What to work on = Extract every line of the listing below and reproduce each one without any change.
═════ Data for this task
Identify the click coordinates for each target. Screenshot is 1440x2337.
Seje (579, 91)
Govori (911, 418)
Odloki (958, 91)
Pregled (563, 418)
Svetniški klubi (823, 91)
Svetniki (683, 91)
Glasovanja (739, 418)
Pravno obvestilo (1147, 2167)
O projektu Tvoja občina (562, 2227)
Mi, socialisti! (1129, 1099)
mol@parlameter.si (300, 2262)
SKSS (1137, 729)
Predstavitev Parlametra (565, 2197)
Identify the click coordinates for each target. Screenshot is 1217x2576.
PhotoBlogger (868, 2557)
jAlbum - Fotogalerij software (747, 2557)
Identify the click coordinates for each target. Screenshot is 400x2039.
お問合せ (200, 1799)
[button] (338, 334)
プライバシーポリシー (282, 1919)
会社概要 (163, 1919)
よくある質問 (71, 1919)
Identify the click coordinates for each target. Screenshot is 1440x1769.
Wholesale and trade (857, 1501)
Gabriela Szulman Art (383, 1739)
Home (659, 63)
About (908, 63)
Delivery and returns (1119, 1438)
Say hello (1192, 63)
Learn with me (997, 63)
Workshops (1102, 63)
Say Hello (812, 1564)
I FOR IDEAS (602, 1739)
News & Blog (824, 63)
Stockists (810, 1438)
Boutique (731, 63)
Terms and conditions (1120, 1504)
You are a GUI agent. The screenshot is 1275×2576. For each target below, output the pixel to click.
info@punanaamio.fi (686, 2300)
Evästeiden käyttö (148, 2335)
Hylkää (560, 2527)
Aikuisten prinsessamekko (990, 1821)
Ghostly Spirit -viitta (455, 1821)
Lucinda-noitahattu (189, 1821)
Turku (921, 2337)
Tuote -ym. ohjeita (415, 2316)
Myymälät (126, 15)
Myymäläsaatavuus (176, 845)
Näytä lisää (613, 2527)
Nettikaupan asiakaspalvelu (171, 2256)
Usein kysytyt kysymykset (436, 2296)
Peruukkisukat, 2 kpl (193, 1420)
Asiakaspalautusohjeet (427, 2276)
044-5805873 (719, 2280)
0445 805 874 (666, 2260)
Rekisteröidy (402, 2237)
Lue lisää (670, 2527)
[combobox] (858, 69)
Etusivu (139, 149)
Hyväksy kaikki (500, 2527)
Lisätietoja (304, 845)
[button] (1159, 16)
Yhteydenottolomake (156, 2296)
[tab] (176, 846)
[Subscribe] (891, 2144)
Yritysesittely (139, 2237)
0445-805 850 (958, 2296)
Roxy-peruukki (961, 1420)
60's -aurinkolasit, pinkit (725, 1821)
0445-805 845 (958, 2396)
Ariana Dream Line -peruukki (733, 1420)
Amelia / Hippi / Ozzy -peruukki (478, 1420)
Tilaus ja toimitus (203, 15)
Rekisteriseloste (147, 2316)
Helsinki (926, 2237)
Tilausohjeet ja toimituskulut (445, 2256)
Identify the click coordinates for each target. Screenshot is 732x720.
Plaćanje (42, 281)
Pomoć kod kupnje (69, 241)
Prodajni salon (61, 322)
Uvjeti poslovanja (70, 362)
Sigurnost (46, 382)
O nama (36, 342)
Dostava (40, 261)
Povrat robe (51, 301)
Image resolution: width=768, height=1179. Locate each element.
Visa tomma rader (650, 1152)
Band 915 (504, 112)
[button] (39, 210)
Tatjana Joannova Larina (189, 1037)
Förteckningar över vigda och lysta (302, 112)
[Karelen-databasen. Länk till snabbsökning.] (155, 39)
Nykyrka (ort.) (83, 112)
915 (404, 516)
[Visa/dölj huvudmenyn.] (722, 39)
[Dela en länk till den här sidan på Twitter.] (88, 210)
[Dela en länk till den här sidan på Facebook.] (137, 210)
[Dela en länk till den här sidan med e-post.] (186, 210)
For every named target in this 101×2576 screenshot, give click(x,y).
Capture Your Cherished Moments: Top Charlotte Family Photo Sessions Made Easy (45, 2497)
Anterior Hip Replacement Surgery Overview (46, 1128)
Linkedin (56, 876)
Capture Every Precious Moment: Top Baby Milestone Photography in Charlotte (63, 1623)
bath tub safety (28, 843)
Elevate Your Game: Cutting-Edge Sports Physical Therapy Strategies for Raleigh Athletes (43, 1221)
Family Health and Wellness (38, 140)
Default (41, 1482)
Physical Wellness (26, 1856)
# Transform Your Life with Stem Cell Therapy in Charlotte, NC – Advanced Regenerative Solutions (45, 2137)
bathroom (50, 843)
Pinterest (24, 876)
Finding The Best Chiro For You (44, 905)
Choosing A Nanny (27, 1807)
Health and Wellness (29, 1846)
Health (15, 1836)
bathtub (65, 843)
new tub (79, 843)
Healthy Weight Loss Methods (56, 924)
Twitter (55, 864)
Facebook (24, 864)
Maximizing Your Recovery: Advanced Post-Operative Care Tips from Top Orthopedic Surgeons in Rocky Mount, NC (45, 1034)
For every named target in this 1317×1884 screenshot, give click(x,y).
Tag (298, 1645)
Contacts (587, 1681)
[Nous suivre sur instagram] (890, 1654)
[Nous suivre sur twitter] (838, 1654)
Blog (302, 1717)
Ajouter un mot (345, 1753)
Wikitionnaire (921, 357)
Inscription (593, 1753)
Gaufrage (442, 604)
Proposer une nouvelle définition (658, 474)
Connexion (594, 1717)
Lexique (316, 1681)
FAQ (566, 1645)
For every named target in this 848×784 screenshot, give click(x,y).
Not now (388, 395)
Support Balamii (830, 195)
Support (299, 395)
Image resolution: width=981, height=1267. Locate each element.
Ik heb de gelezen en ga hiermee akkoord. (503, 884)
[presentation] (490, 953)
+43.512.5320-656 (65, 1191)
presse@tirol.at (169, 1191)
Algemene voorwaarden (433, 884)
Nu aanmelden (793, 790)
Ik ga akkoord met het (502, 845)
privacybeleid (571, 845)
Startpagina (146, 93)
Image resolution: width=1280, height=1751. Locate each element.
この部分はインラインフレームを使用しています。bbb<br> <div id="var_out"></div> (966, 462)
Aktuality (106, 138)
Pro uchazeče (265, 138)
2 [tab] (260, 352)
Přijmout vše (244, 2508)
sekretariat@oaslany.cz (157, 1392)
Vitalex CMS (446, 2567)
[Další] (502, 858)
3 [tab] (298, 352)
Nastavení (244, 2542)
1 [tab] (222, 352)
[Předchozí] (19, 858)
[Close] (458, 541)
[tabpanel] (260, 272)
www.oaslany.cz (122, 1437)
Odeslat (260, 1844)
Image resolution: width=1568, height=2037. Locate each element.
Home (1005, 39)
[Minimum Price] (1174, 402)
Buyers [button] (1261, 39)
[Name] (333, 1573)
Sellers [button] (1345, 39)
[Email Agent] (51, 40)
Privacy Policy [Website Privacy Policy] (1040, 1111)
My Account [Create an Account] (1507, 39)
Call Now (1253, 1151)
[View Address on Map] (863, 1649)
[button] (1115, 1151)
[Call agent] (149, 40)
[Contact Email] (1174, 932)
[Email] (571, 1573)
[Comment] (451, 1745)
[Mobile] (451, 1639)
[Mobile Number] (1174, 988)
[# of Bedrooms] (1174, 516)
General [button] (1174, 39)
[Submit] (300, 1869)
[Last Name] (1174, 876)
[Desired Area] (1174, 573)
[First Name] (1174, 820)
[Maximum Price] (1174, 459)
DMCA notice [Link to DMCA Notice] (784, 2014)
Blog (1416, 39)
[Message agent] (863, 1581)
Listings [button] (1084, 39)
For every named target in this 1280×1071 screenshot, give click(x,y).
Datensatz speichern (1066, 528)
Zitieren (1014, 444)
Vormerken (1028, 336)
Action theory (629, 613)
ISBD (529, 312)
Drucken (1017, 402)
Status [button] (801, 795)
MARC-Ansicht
══════════
The output =
Identify the click coordinates for each target. Screenshot is 1440x2337.
Seje (579, 91)
Govori (911, 418)
Odloki (958, 91)
Pregled (563, 418)
Svetniški klubi (823, 91)
Svetniki (683, 91)
Glasovanja (739, 418)
Pravno obvestilo (1147, 2167)
O projektu Tvoja občina (562, 2227)
Mi, socialisti! (1129, 1099)
mol@parlameter.si (300, 2262)
SKSS (1137, 729)
Predstavitev Parlametra (565, 2197)
Identify the click coordinates for each target. Screenshot is 1217x2576.
PhotoBlogger (868, 2557)
jAlbum - Fotogalerij software (747, 2557)
Identify the click coordinates for each target. Screenshot is 400x2039.
お問合せ (200, 1799)
[button] (338, 334)
プライバシーポリシー (282, 1919)
会社概要 (163, 1919)
よくある質問 (71, 1919)
Identify the click coordinates for each target. Screenshot is 1440x1769.
Wholesale and trade (857, 1501)
Gabriela Szulman Art (383, 1739)
Home (659, 63)
About (908, 63)
Delivery and returns (1119, 1438)
Say hello (1192, 63)
Learn with me (997, 63)
Workshops (1102, 63)
Say Hello (812, 1564)
I FOR IDEAS (602, 1739)
News & Blog (824, 63)
Stockists (810, 1438)
Boutique (731, 63)
Terms and conditions (1120, 1504)
You are a GUI agent. The screenshot is 1275×2576. For each target below, output the pixel to click.
info@punanaamio.fi (686, 2300)
Evästeiden käyttö (148, 2335)
Hylkää (560, 2527)
Aikuisten prinsessamekko (990, 1821)
Ghostly Spirit -viitta (455, 1821)
Lucinda-noitahattu (189, 1821)
Turku (921, 2337)
Tuote -ym. ohjeita (415, 2316)
Myymälät (126, 15)
Myymäläsaatavuus (176, 845)
Näytä lisää (613, 2527)
Nettikaupan asiakaspalvelu (171, 2256)
Usein kysytyt kysymykset (436, 2296)
Peruukkisukat, 2 kpl (193, 1420)
Asiakaspalautusohjeet (427, 2276)
044-5805873 (719, 2280)
0445 805 874 (666, 2260)
Rekisteröidy (402, 2237)
Lue lisää (670, 2527)
[combobox] (858, 69)
Etusivu (139, 149)
Hyväksy kaikki (500, 2527)
Lisätietoja (304, 845)
[button] (1159, 16)
Yhteydenottolomake (156, 2296)
[tab] (176, 846)
[Subscribe] (891, 2144)
Yritysesittely (139, 2237)
0445-805 850 (958, 2296)
Roxy-peruukki (961, 1420)
60's -aurinkolasit, pinkit (725, 1821)
0445-805 845 (958, 2396)
Ariana Dream Line -peruukki (733, 1420)
Amelia / Hippi / Ozzy -peruukki (478, 1420)
Tilaus ja toimitus (203, 15)
Rekisteriseloste (147, 2316)
Helsinki (926, 2237)
Tilausohjeet ja toimituskulut (445, 2256)
Identify the click coordinates for each target. Screenshot is 732x720.
Plaćanje (42, 281)
Pomoć kod kupnje (69, 241)
Prodajni salon (61, 322)
Uvjeti poslovanja (70, 362)
Sigurnost (46, 382)
O nama (36, 342)
Dostava (40, 261)
Povrat robe (51, 301)
Image resolution: width=768, height=1179. Locate each element.
Visa tomma rader (650, 1152)
Band 915 (504, 112)
[button] (39, 210)
Tatjana Joannova Larina (189, 1037)
Förteckningar över vigda och lysta (302, 112)
[Karelen-databasen. Länk till snabbsökning.] (155, 39)
Nykyrka (ort.) (83, 112)
915 (404, 516)
[Visa/dölj huvudmenyn.] (722, 39)
[Dela en länk till den här sidan på Twitter.] (88, 210)
[Dela en länk till den här sidan på Facebook.] (137, 210)
[Dela en länk till den här sidan med e-post.] (186, 210)
For every named target in this 101×2576 screenshot, give click(x,y).
Capture Your Cherished Moments: Top Charlotte Family Photo Sessions Made Easy (45, 2497)
Anterior Hip Replacement Surgery Overview (46, 1128)
Linkedin (56, 876)
Capture Every Precious Moment: Top Baby Milestone Photography in Charlotte (63, 1623)
bath tub safety (28, 843)
Elevate Your Game: Cutting-Edge Sports Physical Therapy Strategies for Raleigh Athletes (43, 1221)
Family Health and Wellness (38, 140)
Default (41, 1482)
Physical Wellness (26, 1856)
# Transform Your Life with Stem Cell Therapy in Charlotte, NC – Advanced Regenerative Solutions (45, 2137)
bathroom (50, 843)
Pinterest (24, 876)
Finding The Best Chiro For You (44, 905)
Choosing A Nanny (27, 1807)
Health and Wellness (29, 1846)
Health (15, 1836)
bathtub (65, 843)
new tub (79, 843)
Healthy Weight Loss Methods (56, 924)
Twitter (55, 864)
Facebook (24, 864)
Maximizing Your Recovery: Advanced Post-Operative Care Tips from Top Orthopedic Surgeons in Rocky Mount, NC (45, 1034)
For every named target in this 1317×1884 screenshot, give click(x,y).
Tag (298, 1645)
Contacts (587, 1681)
[Nous suivre sur instagram] (890, 1654)
[Nous suivre sur twitter] (838, 1654)
Blog (302, 1717)
Ajouter un mot (345, 1753)
Wikitionnaire (921, 357)
Inscription (593, 1753)
Gaufrage (442, 604)
Proposer une nouvelle définition (658, 474)
Connexion (594, 1717)
Lexique (316, 1681)
FAQ (566, 1645)
For every named target in this 848×784 screenshot, give click(x,y).
Not now (388, 395)
Support Balamii (830, 195)
Support (299, 395)
Image resolution: width=981, height=1267. Locate each element.
Ik heb de gelezen en ga hiermee akkoord. (503, 884)
[presentation] (490, 953)
+43.512.5320-656 (65, 1191)
presse@tirol.at (169, 1191)
Algemene voorwaarden (433, 884)
Nu aanmelden (793, 790)
Ik ga akkoord met het (502, 845)
privacybeleid (571, 845)
Startpagina (146, 93)
Image resolution: width=1280, height=1751. Locate each element.
この部分はインラインフレームを使用しています。bbb<br> <div id="var_out"></div> (966, 462)
Aktuality (106, 138)
Pro uchazeče (265, 138)
2 [tab] (260, 352)
Přijmout vše (244, 2508)
sekretariat@oaslany.cz (157, 1392)
Vitalex CMS (446, 2567)
[Další] (502, 858)
3 [tab] (298, 352)
Nastavení (244, 2542)
1 [tab] (222, 352)
[Předchozí] (19, 858)
[Close] (458, 541)
[tabpanel] (260, 272)
www.oaslany.cz (122, 1437)
Odeslat (260, 1844)
Image resolution: width=1568, height=2037. Locate each element.
Home (1005, 39)
[Minimum Price] (1174, 402)
Buyers [button] (1261, 39)
[Name] (333, 1573)
Sellers [button] (1345, 39)
[Email Agent] (51, 40)
Privacy Policy [Website Privacy Policy] (1040, 1111)
My Account [Create an Account] (1507, 39)
Call Now (1253, 1151)
[View Address on Map] (863, 1649)
[button] (1115, 1151)
[Call agent] (149, 40)
[Contact Email] (1174, 932)
[Email] (571, 1573)
[Comment] (451, 1745)
[Mobile] (451, 1639)
[Mobile Number] (1174, 988)
[# of Bedrooms] (1174, 516)
General [button] (1174, 39)
[Submit] (300, 1869)
[Last Name] (1174, 876)
[Desired Area] (1174, 573)
[First Name] (1174, 820)
[Maximum Price] (1174, 459)
DMCA notice [Link to DMCA Notice] (784, 2014)
Blog (1416, 39)
[Message agent] (863, 1581)
Listings [button] (1084, 39)
For every named target in this 1280×1071 screenshot, give click(x,y).
Datensatz speichern (1066, 528)
Zitieren (1014, 444)
Vormerken (1028, 336)
Action theory (629, 613)
ISBD (529, 312)
Drucken (1017, 402)
Status [button] (801, 795)
MARC-Ansicht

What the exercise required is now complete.